#### [GIVEN ENTRIES]
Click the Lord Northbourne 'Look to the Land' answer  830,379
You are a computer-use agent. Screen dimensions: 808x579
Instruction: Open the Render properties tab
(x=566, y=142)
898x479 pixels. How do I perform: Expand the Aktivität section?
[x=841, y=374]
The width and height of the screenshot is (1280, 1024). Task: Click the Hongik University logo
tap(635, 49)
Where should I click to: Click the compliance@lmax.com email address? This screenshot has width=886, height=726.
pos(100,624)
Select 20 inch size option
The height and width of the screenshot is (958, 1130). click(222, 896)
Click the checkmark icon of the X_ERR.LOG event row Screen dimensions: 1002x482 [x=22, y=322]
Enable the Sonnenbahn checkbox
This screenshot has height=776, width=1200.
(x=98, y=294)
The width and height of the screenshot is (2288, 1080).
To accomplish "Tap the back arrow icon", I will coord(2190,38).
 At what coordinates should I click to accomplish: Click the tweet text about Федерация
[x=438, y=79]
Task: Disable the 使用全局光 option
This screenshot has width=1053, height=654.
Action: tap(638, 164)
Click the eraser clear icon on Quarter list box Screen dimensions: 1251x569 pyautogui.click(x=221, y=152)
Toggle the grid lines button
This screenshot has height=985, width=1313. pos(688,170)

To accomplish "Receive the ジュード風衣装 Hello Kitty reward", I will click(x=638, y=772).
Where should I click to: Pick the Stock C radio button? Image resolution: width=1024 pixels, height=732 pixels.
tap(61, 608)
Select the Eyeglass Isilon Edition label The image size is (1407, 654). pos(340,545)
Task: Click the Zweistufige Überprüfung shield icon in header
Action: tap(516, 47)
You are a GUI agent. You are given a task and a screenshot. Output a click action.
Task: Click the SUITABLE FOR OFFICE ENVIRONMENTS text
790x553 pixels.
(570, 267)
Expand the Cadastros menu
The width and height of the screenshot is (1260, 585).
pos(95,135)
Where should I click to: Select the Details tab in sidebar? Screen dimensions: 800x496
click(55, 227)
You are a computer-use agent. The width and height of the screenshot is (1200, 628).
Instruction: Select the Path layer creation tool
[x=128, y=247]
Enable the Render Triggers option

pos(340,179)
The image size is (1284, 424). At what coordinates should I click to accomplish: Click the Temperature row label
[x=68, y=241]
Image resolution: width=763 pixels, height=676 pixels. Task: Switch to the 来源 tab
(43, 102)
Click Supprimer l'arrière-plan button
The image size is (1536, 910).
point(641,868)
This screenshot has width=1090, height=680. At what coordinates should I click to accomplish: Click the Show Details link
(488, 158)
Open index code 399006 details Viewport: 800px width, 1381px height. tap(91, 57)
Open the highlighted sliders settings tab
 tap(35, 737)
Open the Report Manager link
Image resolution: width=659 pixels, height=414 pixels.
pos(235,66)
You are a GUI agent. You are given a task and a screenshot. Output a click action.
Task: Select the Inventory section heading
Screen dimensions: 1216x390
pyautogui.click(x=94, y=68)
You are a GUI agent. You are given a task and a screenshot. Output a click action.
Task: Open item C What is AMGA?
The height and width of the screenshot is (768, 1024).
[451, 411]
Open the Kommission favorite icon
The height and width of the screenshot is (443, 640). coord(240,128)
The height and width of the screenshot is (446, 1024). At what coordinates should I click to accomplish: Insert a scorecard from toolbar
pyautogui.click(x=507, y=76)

#### [WORK ITEM]
The word "computer" may appear in several lines of the data; count those lines and give only the number.

#### [RESULT OF THIS EXERCISE]
2